What’s new — According to Knutson, the finding that brain activity, but not individuals’ behavior, can forecast stock price movements​ makes sense from an evolutionary standpoint — but it goes against the common scientific idea that one person's behavior should forecast what others will do.

“That’s the weird part.”

This finding turns both behaviorist psychology and some economics theories on their heads.

“We measured their choices and the brain activity in those regions before the choice was made,” Knuston explains.

“That gave us the data we needed to not only forecast their behavior but forecast what the ticker would do next. That’s the weird part. We’re not just trying to predict each individual’s behavior in an experiment, but we’re taking the average of their brain activity and their choices and forecast essentially what a bunch of other people in the stock market did [and therefore whether or not the price would go up or down].”

Why it matters — Because the research is still in its infancy, Knutson says it’s likely not the end game. Instead, scientists may one day find other behavioral or physiological markers that are correlated with the brain activity documented in this study, and try to use those to make forecasts about market trends.

“We have been working on neuroeconomics for 20 years now. I never thought it would get this far,” he says.

This isn’t the first study like this that Knutson has worked on. In a study published in March 2020 in the journal PNAS, Knutson was part of a team of researchers that used activity in the nucleus accumbens and anterior insula to predict how long people would watch a video. They were then able to predict which videos would become viral.

According to Knutson, his team sees the new research as a demonstration that raises a lot more questions for scientists to answer, and one more study that builds on a growing body of research that uses previously hidden brain activity to predict trends.

“We think it can help people make better choices,” Knutson says. The research could also help social scientists better understand how individual choice scales to collective choice.

“This can have a lot of implications, not only for things like internet markets but also for policymakers.”
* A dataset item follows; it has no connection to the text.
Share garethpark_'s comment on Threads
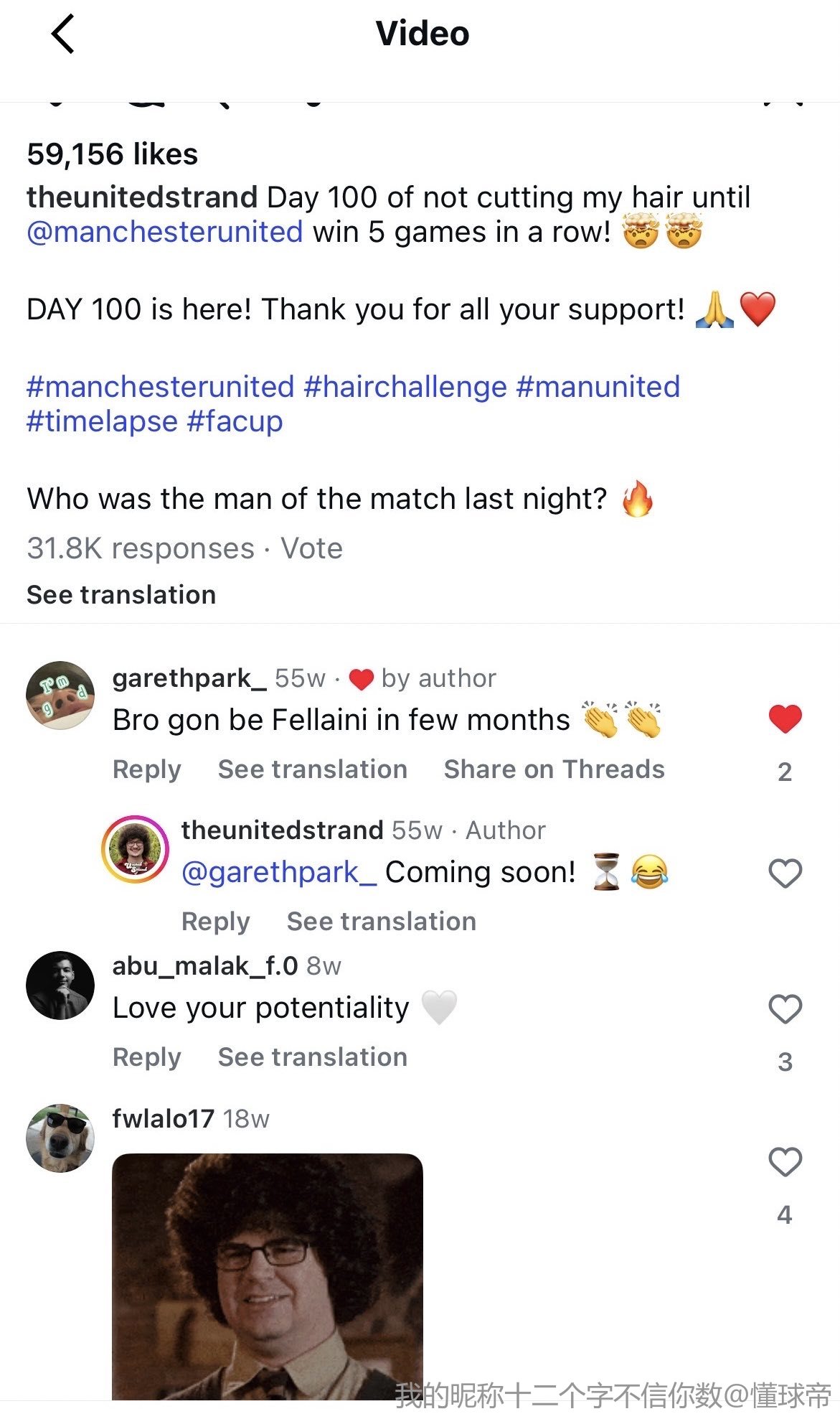Screen dimensions: 840x1419 pos(554,769)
Abstract: Successful investing is challenging, since stock prices are difficult to consistently forecast. Recent neuroimaging evidence suggests, however, that activity in brain regions associated with anticipatory affect may not only predict individual choice but also forecast aggregate behavior out-of-sample. Thus, in two experiments, we specifically tested whether anticipatory affective brain activity in healthy humans could forecast aggregate changes in stock prices. Using Functional Magnetic Resonance Imaging (FMRI), we found in a first experiment (n=34, 6 females; 140 trials per subject) that Nucleus Accumbens (NAcc) activity forecast stock price direction, whereas Anterior Insula (AIns) activity forecast stock price inflections. In a second preregistered replication experiment (n=39, 7 females) that included different subjects and stocks, AIns activity still forecast stock price inflections. Importantly, AIns activity forecast stock price movement even when choice behavior and conventional stock indicators did not (e.g., previous stock price movements), and classifier analysis indicated that forecasts based on brain activity should generalize to other markets. By demonstrating that AIns activity might serve as a leading indicator of stock price inflections, these findings imply that neural activity associated with anticipatory affect may extend to forecasting aggregate choice in dynamic and competitive environments such as stock markets.